• **Task objective**
Among the entries beneath this sentence, how many lines include the word "computer"? Only the number is wanted.

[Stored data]
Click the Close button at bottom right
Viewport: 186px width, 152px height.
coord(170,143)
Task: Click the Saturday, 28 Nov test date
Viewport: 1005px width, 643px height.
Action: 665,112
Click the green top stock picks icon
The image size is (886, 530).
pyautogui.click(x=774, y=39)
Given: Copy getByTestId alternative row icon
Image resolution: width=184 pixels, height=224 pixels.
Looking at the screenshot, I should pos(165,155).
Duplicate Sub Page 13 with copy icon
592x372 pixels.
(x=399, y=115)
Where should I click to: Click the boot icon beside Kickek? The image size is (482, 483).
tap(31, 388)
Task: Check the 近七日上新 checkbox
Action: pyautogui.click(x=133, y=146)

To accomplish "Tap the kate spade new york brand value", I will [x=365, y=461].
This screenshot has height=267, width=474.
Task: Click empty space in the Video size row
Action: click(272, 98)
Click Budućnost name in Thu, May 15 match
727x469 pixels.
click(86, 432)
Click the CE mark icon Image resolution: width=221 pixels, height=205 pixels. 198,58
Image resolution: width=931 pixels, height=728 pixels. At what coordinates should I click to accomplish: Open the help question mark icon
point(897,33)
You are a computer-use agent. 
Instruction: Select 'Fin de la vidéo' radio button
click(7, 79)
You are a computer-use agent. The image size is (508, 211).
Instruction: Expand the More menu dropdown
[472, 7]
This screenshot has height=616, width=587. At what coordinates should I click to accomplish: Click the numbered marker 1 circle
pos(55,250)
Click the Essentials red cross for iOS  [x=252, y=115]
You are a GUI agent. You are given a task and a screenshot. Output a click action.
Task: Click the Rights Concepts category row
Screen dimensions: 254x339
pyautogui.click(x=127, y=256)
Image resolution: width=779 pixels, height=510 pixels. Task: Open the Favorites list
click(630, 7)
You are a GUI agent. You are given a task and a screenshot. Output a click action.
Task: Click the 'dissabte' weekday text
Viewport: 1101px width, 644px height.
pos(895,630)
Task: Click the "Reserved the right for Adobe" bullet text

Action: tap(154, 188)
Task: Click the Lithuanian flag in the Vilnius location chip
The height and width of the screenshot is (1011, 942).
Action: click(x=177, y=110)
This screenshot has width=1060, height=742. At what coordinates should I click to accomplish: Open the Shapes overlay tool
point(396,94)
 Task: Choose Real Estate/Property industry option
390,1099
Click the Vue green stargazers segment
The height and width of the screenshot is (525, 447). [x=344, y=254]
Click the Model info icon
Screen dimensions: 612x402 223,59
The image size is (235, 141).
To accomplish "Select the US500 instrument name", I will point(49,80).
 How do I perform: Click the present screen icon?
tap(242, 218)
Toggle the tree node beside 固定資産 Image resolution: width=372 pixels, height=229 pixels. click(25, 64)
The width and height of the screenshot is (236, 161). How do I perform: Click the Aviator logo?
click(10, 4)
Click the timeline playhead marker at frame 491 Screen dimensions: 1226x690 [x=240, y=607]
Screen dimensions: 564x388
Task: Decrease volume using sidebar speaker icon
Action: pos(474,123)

• **Written answer**
2